Lieber’s Code was issued as General Order No. 100 (G.O. 100) in 1863 by the War Department as “Instructions for the Government of Armies of the United States in the Field. Francis Lieber was tasked with preparing it by General Halleck, following the proclamation of martial law by President Lincoln on September 24, 1862.
G.O. 100 is described by The Judge Advocate General’s Legal Center and School Alumni Association as: “This directive, General Order No. 100, known as the ‘Lieber Code’, outlined the Federal army code of conduct during war, as well as the Institution of Martial Law. It would later become the basis for all international treaties, including the Hague Conventions in 1907 and the Geneva Accords of 1954 [sic].” (Emphasis added.)
The focus for the anniversary was on this embryonic role of Lieber’s Code in development of the international law of war. Most of Lieber’s Code, however, with its antiquated statement of the law of war, has been superseded by the Geneva Conventions and other international human rights and law of war treaties. Nevertheless, special events celebrating this anniversary were held, some sponsored by the U.S. Government.
That the US Government should be enthusiastic for Lieber’s Code is not remarkable in light of legal arguments the government has made since 2001, beginning with legal opinions issued by attorneys in the Office of Legal Counsel, such as John Yoo, Robert Delahunty, and Jay Bybee. The military arrests of civilians and the offenses charged in military commissions during the second half of the Civil War were governed by G.O. No. 100. But with few exceptions, they were offenses under the martial law that had been decreed, not “war crimes” in the modern use of the term or under international law. Even though these martial law practices of the Civil War were repudiated at the end of the war by the Supreme Court in Ex Parte Milligan, where they were described by Justice Field as “martial rule,” they have been idealized and argued as precedent by US government officials in current military commissions and even as authority for global drone attacks by the US
Brig. Gen. Mark Martins, Military Commissions Chief Prosecutor, takes pains to defend military commissions under what Justice Field termed “martial rule” as precedent for current military commissions and from charges that they are “un-American.” He and other military commissions’ prosecutors have even coined a phrase to describe these martial law cases as “US domestic common law of war.” According to commissions’ prosecutors, these Civil War martial law offenses are equally as applicable to civilians captured on the other side of the world from the US in the 21st Century as they were 150 years ago in US territory under Union Army martial law.
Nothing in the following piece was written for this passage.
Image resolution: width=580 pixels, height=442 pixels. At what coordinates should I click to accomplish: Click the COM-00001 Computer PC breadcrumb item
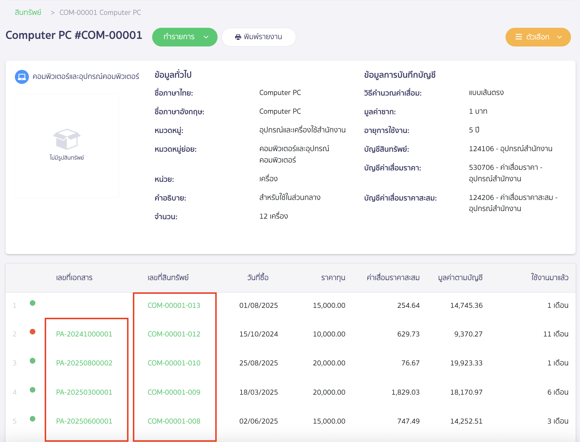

In making these arguments, US officials take a principle of the law of war that only applies to a nation’s domestic territory, within its own boundaries, and deceitfully misstate the legal principles undergirding martial law and the law of war as well, from commentators of Civil War times such as Col. William Winthrop. Instead of the principles themselves, stated correctly, prosecutors seem to prefer relying on Abraham Lincoln’s historical standing as well as our historical mystification of the Civil War to put this legal history, and their application of it, above any criticism or any analysis.
An example is that of one enthusiast for Civil War era law of war who put it this way on a website which routinely calls for a “tradeoff” of Constitutional Rights for National Security: “The American Civil War remains – perhaps surprisingly, perhaps even astonishingly – a well of Constitutional experience informing this nation’s sense of law and legitimacy throughout the conflicts set off by 9/11. It is the deeper well to which this country returns again and again in seeking to marry security and law, notwithstanding that it took place 150 years ago, on American and not foreign soil, and spilled the blood only of Americans and not also of foreigners in faraway places in Central Asia or the Middle East. Its invocation in debates over law and conflict today is not merely the ritual of calling upon the nation’s icons, but is instead a live source of law, legal precedents, state practice, and custom.”